Monday, September 05, 2011

Close to the Food

I noticed once, while visiting Linda in Tucson, that one thing I don´t like about Arizona was that so little food could grow there. Growing up in Indiana, I was used to being close to the source of food even though in recent years Indiana has almost become a monoculture (close to the source of ethanol and high fructose corn syrup).

Yesterday and today I´ve walked approximately 45 km through Spain. I have enjoyed being close to the food source: Wheat stubble, indicating recent wheat/grain harvest. Fields of sunflowers, their petals gone and their droopy, seedy heads apparently awaiting harvest. Olive trees and alamond trees. Pear and apple trees. Many vegetable gardens, some with strange-looking plants that might be an artichokes.

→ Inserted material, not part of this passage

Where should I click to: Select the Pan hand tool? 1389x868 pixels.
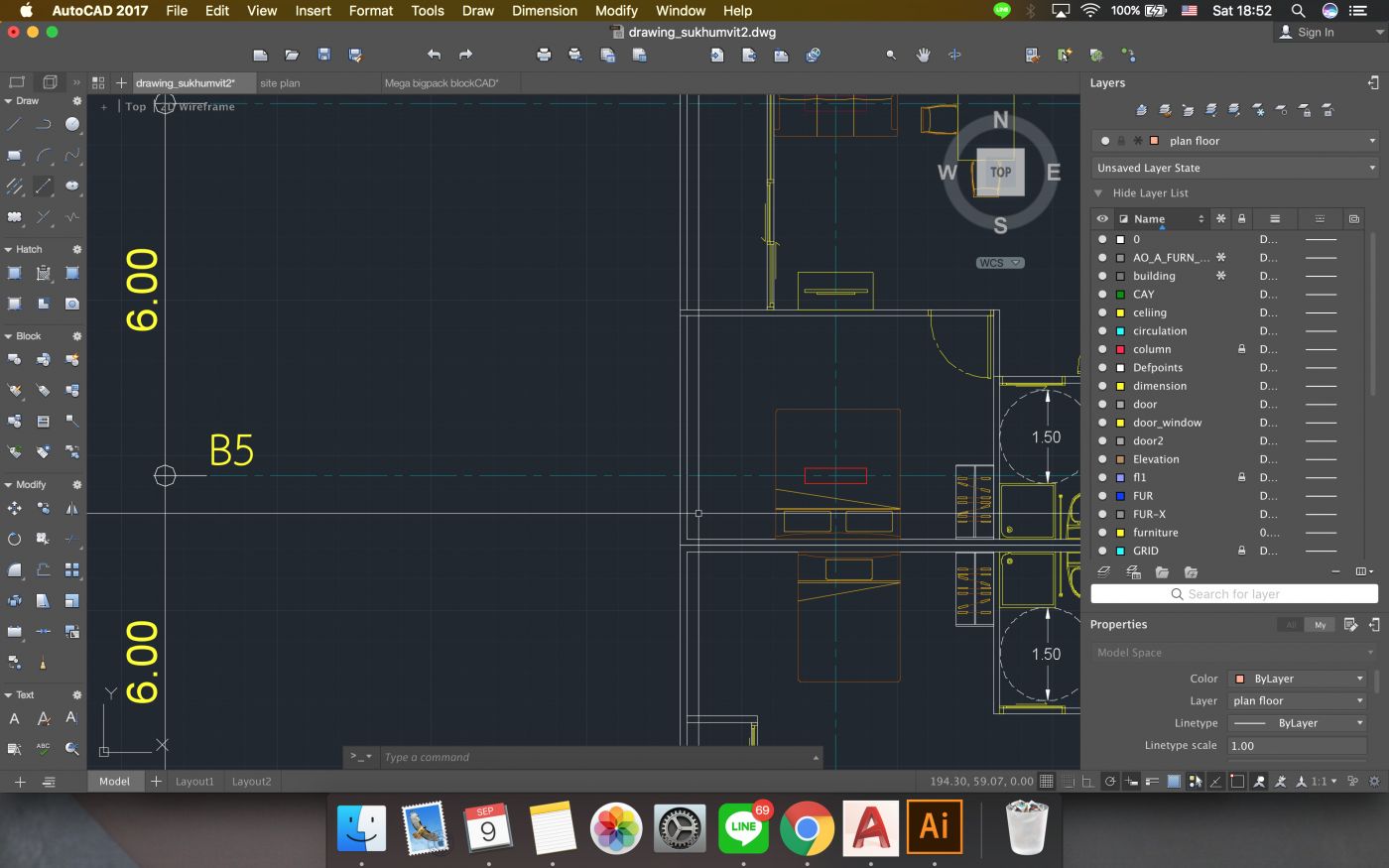[x=923, y=55]
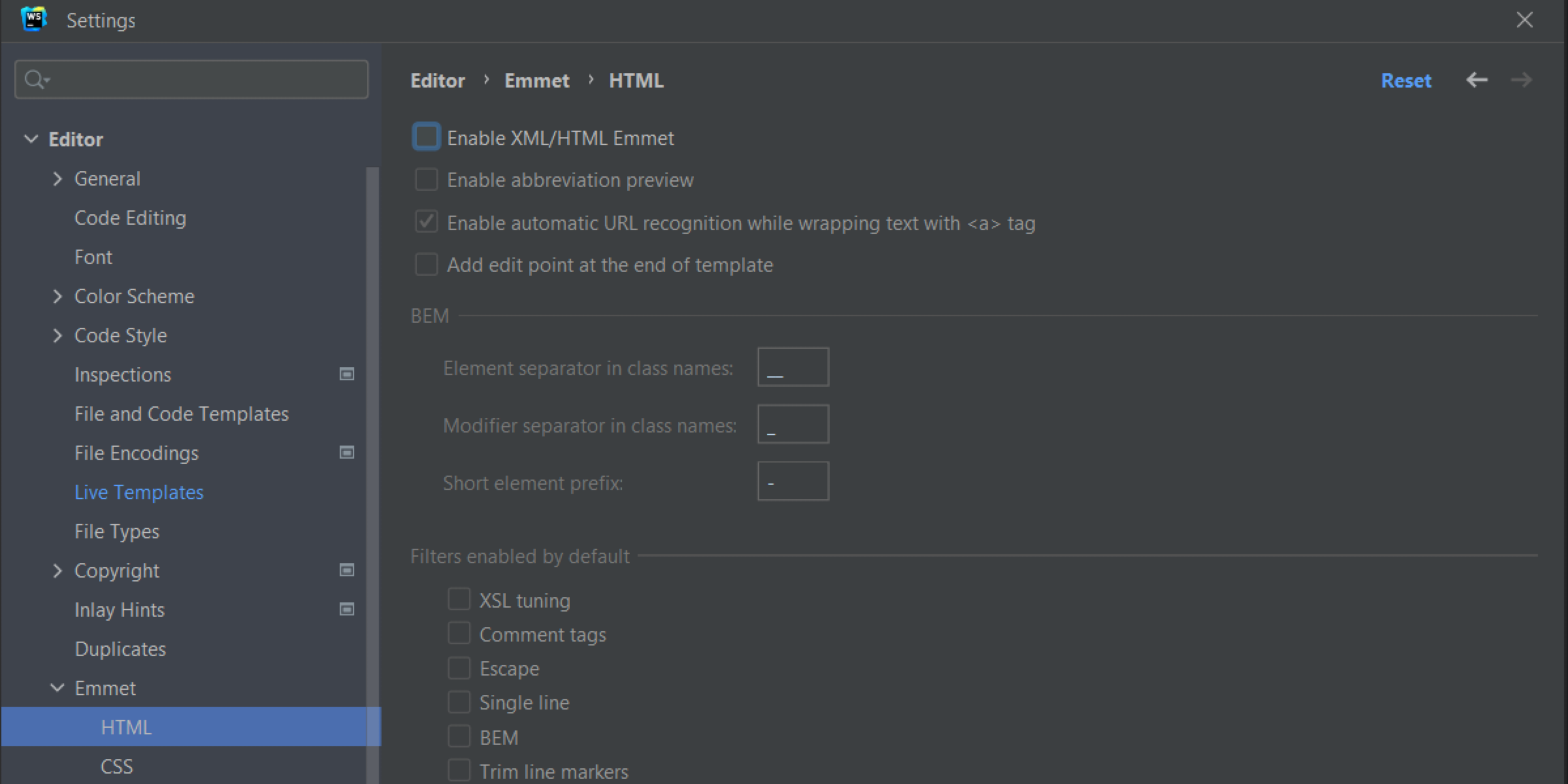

Last night, beside a small back yard vegetable garden, was a fenced in yard including a fence on the top. It housed a few chickens and a few turkeys. A rabbit hutch was on a low roof. I heard a rooster crow in Pamplona.

I passed, so far, a few vineyards and have sampled a few grapes--very nice and delicately flavored, not at all like the Concord grapes we used to grow. Wild raspberries grow along the path and I have eaten a few. Other berries I don´t recognize and don´t eat. The countryside eems to be an Eden for humans and birds.